## What you have to do
Copy each line of the records that contains the word "Switch".

## Data supplied
#####
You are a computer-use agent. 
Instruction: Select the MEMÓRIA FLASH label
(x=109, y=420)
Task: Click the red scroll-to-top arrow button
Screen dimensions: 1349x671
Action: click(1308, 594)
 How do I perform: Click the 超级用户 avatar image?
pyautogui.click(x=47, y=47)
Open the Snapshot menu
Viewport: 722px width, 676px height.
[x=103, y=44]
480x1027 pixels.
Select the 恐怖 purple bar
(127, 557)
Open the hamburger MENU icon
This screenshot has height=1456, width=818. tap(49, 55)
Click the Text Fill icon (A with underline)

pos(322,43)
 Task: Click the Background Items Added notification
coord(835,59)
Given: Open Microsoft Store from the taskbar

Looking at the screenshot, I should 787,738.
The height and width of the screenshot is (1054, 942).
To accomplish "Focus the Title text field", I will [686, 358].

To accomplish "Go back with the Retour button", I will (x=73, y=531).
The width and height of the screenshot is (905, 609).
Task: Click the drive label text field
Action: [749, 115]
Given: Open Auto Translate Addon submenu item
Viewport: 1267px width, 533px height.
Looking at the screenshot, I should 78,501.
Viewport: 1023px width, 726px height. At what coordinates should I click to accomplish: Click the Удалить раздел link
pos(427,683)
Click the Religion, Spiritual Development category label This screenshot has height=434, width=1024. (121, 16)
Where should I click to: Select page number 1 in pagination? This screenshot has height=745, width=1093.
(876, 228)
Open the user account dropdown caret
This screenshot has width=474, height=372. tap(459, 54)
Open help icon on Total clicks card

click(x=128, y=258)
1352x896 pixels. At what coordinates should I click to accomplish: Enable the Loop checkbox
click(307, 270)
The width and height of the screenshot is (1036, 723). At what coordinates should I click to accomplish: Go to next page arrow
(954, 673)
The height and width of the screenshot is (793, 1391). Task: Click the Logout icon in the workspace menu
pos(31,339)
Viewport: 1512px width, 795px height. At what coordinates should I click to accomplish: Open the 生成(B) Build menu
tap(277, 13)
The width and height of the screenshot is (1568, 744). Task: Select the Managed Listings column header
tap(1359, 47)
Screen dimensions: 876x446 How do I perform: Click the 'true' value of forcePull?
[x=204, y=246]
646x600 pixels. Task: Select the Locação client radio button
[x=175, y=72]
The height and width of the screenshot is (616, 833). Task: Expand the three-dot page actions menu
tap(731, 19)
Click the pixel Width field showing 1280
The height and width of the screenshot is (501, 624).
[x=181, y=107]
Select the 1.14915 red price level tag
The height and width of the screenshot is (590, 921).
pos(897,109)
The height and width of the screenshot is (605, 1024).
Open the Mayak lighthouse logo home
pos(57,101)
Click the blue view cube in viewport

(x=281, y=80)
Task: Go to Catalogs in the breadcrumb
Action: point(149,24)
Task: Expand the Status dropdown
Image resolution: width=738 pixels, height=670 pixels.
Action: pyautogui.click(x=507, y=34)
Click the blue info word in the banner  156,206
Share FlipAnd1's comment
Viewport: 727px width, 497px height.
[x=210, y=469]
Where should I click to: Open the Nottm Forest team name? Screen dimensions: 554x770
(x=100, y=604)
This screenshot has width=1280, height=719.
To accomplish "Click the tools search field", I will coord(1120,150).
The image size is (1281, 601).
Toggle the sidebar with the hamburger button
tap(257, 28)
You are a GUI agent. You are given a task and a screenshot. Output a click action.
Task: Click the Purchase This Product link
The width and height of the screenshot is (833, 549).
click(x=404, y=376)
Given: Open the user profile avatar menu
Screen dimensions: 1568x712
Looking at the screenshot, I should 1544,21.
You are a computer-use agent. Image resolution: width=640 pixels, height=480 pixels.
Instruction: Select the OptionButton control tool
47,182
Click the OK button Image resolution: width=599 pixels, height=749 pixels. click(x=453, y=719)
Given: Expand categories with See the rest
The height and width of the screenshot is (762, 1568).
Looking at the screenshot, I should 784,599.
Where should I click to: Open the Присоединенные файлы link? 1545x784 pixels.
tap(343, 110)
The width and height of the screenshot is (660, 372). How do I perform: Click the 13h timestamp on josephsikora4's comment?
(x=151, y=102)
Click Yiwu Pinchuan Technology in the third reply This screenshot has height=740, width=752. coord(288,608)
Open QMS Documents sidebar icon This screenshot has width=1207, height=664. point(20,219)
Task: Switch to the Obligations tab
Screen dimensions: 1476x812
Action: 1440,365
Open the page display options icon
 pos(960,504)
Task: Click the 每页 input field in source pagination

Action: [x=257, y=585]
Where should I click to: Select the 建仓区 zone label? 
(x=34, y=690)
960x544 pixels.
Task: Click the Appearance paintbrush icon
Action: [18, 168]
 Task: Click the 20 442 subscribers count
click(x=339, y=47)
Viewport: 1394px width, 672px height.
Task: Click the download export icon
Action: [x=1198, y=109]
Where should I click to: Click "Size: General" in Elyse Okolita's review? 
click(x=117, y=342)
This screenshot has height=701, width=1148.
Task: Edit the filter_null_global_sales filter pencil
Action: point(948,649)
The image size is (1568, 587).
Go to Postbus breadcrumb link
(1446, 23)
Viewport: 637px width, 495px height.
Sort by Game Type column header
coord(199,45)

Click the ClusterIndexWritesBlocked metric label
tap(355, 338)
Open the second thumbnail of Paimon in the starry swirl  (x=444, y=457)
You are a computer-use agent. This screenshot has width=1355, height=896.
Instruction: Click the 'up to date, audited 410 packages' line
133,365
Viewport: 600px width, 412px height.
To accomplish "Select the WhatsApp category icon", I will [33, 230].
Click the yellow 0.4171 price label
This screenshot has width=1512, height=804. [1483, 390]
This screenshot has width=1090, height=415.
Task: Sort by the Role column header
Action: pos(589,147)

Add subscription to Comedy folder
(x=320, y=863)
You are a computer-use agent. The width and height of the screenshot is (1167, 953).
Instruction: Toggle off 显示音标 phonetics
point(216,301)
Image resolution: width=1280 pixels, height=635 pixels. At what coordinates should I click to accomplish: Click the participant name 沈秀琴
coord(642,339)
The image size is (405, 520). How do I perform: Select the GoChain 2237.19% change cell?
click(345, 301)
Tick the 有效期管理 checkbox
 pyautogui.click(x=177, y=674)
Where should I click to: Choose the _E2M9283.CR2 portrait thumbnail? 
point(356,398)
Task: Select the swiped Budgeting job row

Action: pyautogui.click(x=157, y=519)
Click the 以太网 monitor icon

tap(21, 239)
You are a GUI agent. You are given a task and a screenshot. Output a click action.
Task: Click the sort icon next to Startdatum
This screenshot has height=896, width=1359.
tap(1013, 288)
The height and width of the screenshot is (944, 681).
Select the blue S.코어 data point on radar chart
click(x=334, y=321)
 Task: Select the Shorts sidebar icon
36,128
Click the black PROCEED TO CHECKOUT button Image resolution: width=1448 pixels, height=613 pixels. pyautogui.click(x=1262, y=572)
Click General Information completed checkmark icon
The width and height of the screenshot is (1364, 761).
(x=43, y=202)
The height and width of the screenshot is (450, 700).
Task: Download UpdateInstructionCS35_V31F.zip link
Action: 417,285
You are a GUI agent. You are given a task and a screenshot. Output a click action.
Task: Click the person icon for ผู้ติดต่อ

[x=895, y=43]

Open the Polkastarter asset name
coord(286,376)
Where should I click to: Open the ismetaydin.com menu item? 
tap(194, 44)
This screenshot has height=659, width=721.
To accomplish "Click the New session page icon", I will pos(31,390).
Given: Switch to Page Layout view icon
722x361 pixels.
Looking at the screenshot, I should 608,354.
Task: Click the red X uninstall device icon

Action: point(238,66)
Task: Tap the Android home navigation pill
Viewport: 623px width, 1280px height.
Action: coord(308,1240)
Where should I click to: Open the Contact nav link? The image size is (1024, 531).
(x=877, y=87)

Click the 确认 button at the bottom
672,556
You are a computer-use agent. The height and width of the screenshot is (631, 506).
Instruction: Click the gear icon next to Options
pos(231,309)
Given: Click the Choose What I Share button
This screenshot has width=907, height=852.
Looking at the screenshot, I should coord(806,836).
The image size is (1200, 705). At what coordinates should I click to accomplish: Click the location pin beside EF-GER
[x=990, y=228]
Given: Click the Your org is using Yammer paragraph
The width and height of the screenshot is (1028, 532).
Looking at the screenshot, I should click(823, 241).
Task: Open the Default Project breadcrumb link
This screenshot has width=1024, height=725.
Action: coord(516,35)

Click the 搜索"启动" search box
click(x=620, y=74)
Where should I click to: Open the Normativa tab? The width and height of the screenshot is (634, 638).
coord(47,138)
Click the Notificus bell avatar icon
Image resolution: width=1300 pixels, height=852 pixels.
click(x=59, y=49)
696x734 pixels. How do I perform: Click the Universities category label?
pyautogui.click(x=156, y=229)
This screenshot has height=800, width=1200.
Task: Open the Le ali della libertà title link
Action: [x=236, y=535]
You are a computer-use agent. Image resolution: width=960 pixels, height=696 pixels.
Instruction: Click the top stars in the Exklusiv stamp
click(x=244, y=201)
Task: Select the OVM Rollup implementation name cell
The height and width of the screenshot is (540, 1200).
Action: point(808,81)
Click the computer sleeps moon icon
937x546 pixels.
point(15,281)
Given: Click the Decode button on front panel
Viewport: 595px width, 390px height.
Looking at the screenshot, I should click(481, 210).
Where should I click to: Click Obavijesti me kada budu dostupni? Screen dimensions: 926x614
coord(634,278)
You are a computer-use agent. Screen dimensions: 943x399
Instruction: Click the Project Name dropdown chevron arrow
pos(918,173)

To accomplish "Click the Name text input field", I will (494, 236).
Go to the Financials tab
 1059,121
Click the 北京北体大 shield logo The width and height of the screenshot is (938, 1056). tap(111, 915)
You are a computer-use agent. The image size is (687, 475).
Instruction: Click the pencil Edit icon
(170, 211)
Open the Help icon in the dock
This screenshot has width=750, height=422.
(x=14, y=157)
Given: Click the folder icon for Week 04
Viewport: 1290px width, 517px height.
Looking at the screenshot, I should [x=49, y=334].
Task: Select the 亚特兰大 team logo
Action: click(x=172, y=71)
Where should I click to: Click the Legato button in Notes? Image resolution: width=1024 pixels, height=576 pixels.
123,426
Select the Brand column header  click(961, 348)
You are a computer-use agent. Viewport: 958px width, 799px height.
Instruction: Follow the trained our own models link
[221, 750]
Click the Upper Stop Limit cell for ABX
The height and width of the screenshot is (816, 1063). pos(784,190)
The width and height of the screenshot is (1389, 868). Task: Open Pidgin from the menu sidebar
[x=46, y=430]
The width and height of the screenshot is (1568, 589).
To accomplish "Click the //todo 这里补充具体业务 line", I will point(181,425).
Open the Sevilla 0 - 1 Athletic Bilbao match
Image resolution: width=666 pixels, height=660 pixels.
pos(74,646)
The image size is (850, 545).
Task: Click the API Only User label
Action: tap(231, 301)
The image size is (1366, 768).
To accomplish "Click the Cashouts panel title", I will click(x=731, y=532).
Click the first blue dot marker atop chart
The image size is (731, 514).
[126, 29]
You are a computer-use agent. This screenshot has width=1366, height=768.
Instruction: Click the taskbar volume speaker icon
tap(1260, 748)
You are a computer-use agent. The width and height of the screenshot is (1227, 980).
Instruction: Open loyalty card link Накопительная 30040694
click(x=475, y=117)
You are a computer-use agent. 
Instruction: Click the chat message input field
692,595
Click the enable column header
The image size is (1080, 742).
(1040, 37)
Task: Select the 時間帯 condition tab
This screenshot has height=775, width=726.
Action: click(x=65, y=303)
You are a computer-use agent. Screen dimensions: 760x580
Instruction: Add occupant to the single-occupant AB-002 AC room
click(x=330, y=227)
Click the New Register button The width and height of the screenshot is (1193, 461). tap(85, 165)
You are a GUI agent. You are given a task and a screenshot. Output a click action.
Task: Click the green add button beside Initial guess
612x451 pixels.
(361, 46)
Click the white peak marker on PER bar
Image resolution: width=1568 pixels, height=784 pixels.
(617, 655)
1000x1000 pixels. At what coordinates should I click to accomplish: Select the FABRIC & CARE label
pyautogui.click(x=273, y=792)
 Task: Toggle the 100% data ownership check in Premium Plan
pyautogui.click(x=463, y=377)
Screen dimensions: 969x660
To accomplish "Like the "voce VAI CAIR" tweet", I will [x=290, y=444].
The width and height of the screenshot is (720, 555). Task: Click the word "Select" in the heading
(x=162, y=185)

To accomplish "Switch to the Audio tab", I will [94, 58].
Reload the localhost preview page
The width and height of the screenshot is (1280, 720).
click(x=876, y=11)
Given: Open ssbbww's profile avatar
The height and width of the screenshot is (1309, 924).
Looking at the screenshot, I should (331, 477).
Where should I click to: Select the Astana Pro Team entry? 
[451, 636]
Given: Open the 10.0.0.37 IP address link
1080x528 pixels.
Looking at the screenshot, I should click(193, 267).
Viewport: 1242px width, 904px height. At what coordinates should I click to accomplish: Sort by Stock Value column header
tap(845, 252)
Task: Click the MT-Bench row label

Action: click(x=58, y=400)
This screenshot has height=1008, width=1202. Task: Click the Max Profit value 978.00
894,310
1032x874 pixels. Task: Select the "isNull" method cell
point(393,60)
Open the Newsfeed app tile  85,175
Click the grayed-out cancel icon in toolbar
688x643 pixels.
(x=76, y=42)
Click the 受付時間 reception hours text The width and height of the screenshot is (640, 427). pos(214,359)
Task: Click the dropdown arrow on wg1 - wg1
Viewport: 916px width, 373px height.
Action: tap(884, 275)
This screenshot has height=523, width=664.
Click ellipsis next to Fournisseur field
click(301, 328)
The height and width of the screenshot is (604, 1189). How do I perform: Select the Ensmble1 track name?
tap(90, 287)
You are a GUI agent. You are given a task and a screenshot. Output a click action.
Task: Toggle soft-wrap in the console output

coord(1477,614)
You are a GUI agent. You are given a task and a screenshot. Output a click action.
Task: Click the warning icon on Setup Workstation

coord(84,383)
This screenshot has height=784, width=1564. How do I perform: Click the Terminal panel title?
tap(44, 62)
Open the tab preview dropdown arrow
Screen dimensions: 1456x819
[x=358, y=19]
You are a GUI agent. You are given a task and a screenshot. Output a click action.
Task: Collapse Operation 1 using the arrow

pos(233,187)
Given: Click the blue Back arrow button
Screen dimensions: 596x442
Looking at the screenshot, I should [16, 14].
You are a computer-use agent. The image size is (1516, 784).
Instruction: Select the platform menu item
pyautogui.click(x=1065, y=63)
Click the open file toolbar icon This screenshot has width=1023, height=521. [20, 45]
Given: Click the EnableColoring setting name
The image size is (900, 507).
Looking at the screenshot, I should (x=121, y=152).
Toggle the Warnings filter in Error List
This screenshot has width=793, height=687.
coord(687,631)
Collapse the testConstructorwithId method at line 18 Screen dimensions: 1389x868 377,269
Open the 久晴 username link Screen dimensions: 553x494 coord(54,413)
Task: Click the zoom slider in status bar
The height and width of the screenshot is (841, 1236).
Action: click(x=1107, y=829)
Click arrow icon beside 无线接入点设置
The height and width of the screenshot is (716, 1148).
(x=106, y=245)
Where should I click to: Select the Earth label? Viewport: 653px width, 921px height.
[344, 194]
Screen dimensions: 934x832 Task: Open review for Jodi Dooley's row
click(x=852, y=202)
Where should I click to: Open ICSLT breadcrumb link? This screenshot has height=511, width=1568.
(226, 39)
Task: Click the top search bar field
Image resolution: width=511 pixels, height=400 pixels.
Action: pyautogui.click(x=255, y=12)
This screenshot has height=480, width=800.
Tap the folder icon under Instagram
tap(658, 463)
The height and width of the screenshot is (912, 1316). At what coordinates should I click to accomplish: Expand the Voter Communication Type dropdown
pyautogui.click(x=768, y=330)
#####
## Written response
Task: Switch to the Obligations tab
Given: Switch to Page Layout view icon
To accomplish "Switch to the Audio tab", I will [94, 58].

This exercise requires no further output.